— EXTRACT PROVIDED —
= Rockaby =

Literary work by Samuel Beckett

Rockaby is a short one-woman play by Samuel Beckett. It was written in English in 1980, at the request of Daniel Labeille, who produced it on behalf of Programs in the Arts, State University of New York, for a festival and symposium in commemoration of Beckett's 75th birthday. The play premiered on April 8, 1981, at the State University of New York at Buffalo, starring Billie Whitelaw and directed by Alan Schneider. A documentary film, Rockaby, by D. A. Pennebaker and Chris Hegedus records the rehearsal process and the first performance. This production went on to be performed at the Annex at La MaMa Experimental Theatre Club, and, in December 1982, at the Cottesloe, Royal National Theatre, London. The production was performed Off-Broadway at The Samuel Beckett Theater on Theatre Row in New York City, from February 16, 1984 through April 22, 1984.

— GIVEN REQUEST 1 —
Translate this sentence from the Rockaby article into French: "Rockaby is a short one-woman play by Samuel Beckett."
These records have no connection to the Rockaby article.

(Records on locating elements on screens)
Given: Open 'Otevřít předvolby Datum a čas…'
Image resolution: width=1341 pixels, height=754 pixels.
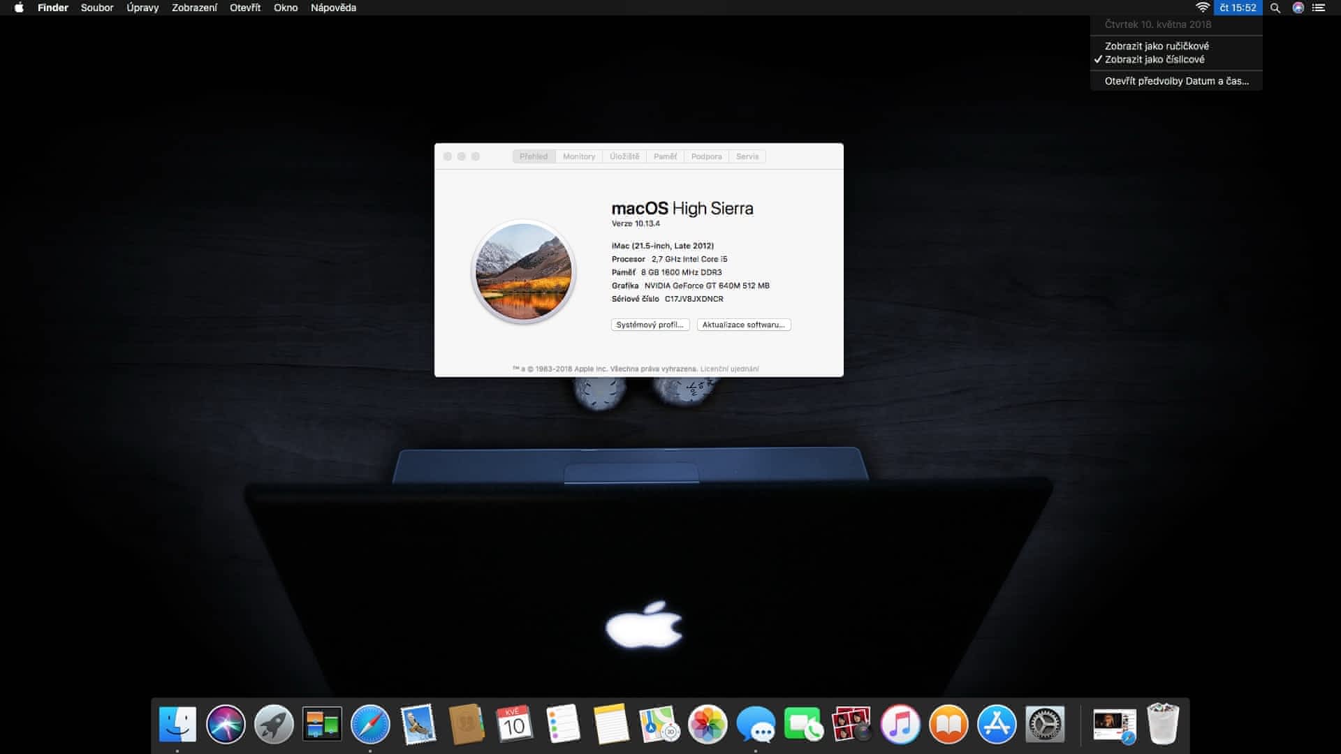Looking at the screenshot, I should (x=1176, y=81).
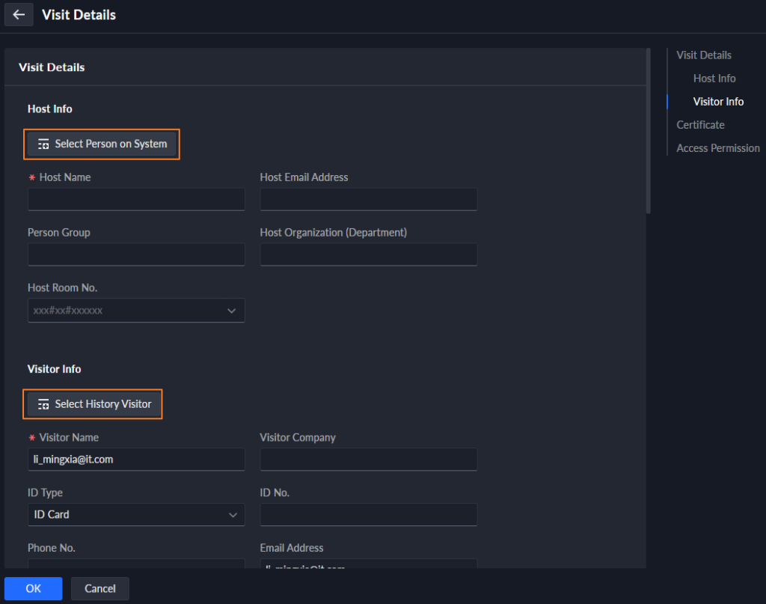Jump to Host Info in side navigation
The width and height of the screenshot is (766, 604).
coord(714,79)
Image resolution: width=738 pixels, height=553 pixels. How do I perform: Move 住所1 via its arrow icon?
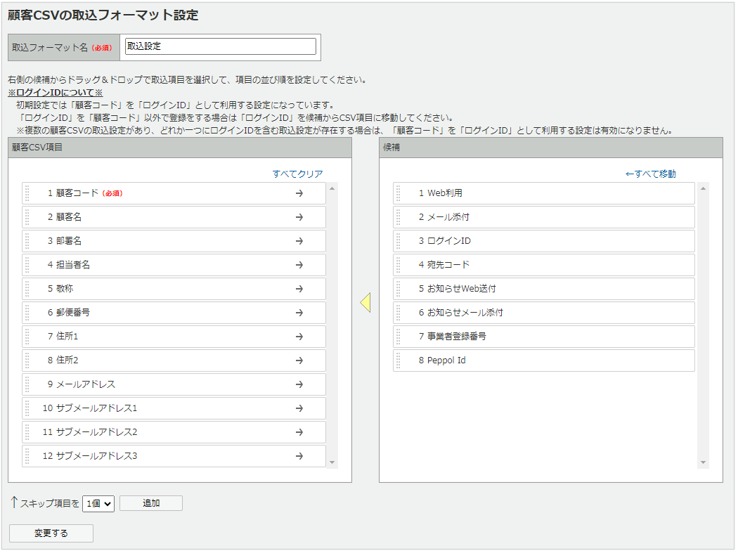click(301, 337)
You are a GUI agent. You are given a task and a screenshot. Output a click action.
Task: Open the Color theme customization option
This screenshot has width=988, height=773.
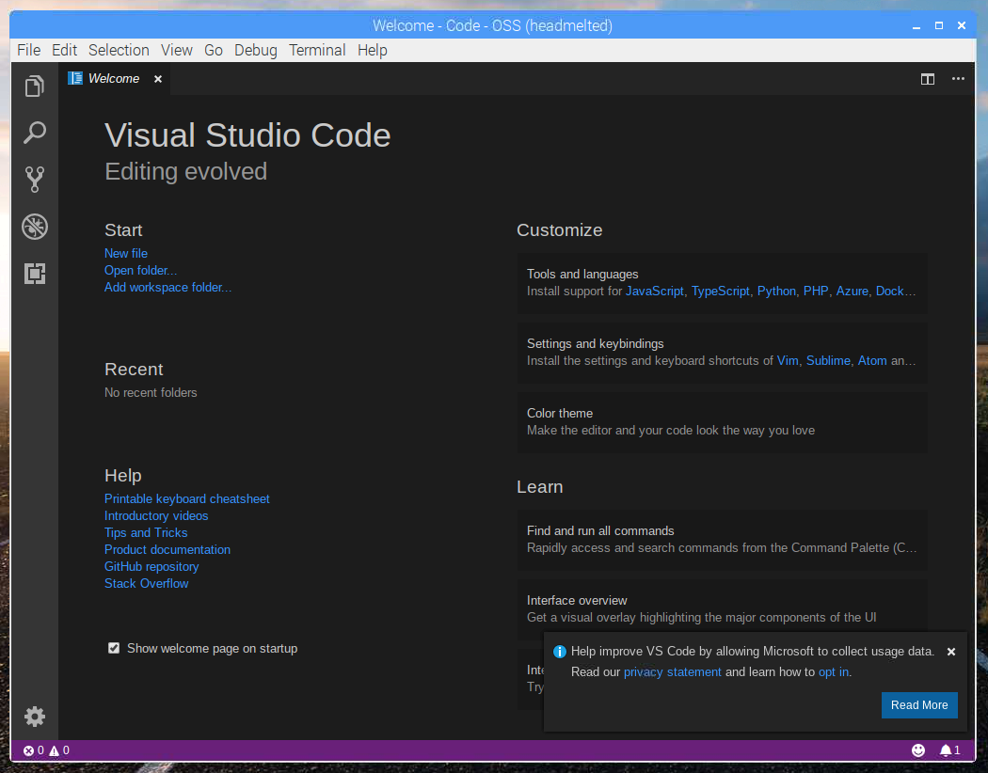pyautogui.click(x=722, y=421)
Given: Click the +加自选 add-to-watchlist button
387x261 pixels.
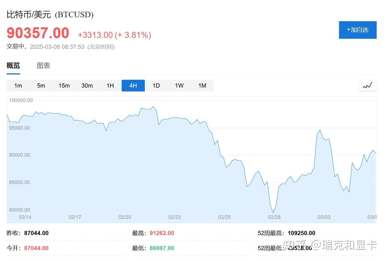Looking at the screenshot, I should point(358,30).
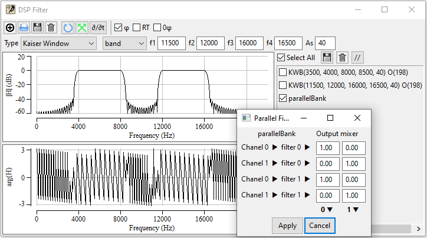
Task: Open the band filter kind dropdown
Action: 124,43
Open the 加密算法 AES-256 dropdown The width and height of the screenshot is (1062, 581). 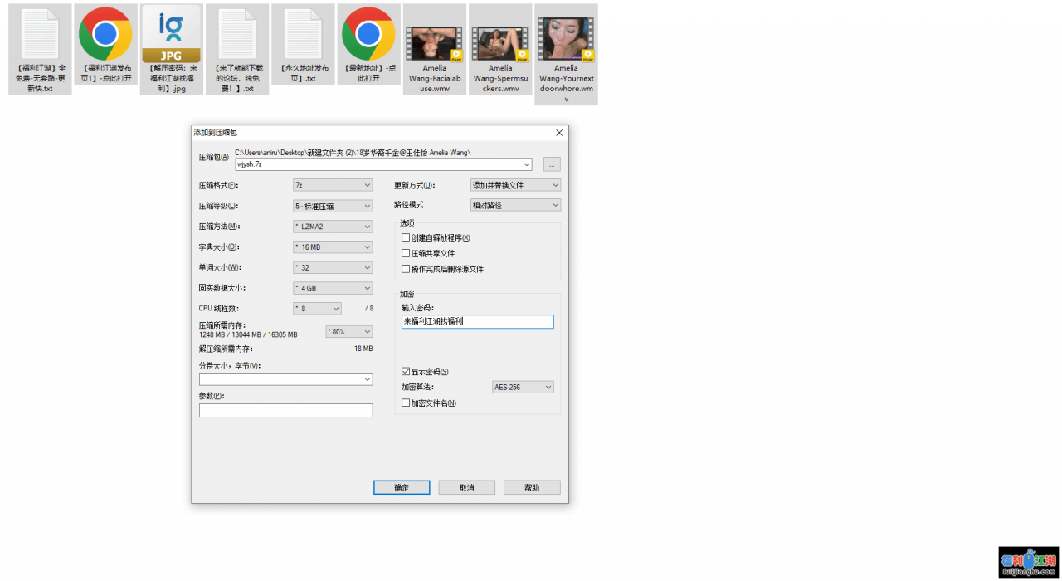pyautogui.click(x=523, y=388)
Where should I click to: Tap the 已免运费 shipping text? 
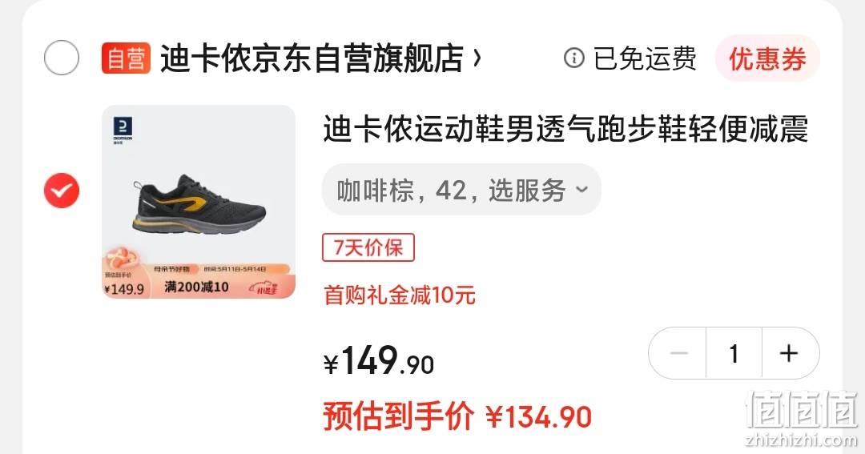point(645,58)
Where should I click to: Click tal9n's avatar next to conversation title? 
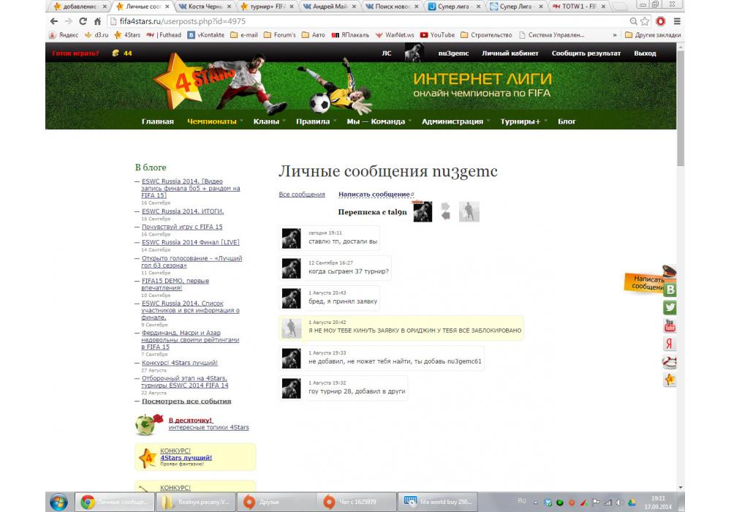click(x=423, y=212)
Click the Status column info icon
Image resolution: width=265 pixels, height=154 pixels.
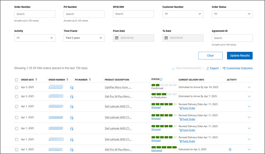point(161,80)
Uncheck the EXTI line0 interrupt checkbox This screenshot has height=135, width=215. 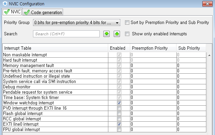[119, 124]
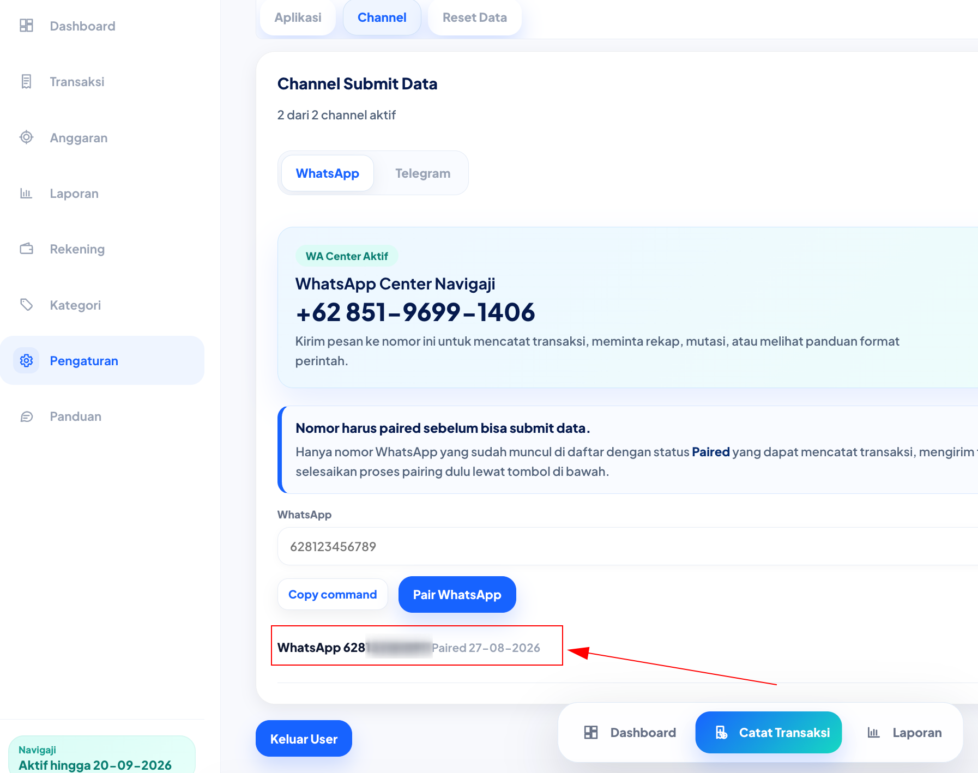
Task: Switch to the Aplikasi tab
Action: point(298,17)
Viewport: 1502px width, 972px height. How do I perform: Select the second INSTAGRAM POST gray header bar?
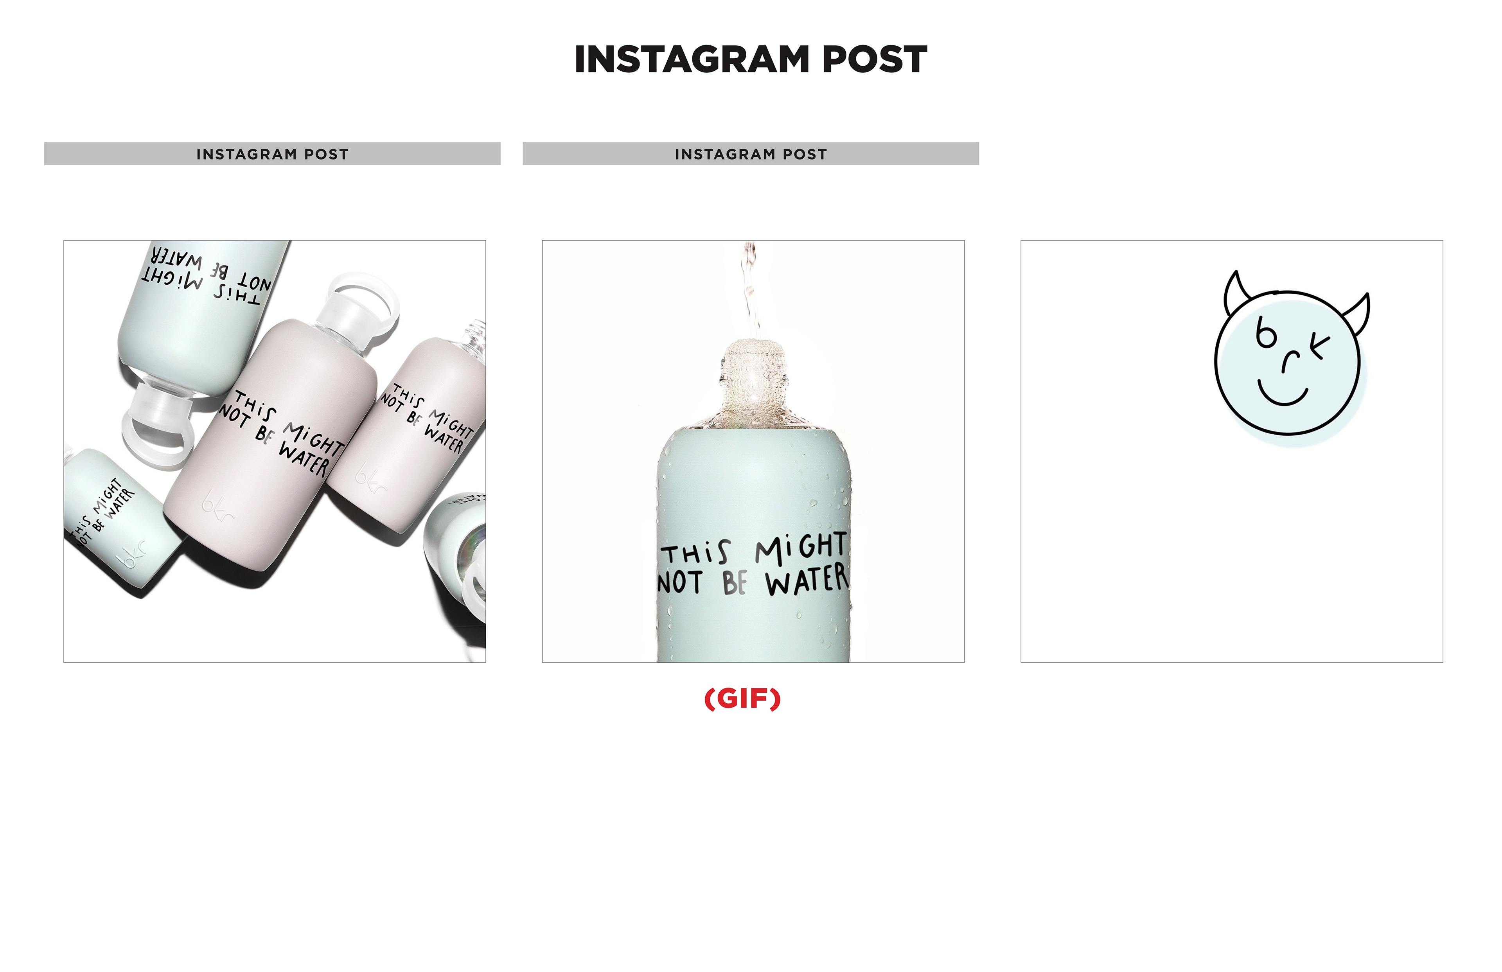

— GIVEN REQUEST 2 —
Extract the records between the line holding "Where should I click to: Tap" and the line holding "point(161,80)", inclusive, and leave the pictures out of your answer.

— PROBLEM SOLUTION 1 —
Rockaby est une courte pièce de Samuel Beckett pour une seule comédienne.

— PROBLEM SOLUTION 2 —
Where should I click to: Tap the 已免运费 shipping text? 
point(645,58)
Where should I click to: Click tal9n's avatar next to conversation title? 
click(x=423, y=212)
Click the Status column info icon
Image resolution: width=265 pixels, height=154 pixels.
point(161,80)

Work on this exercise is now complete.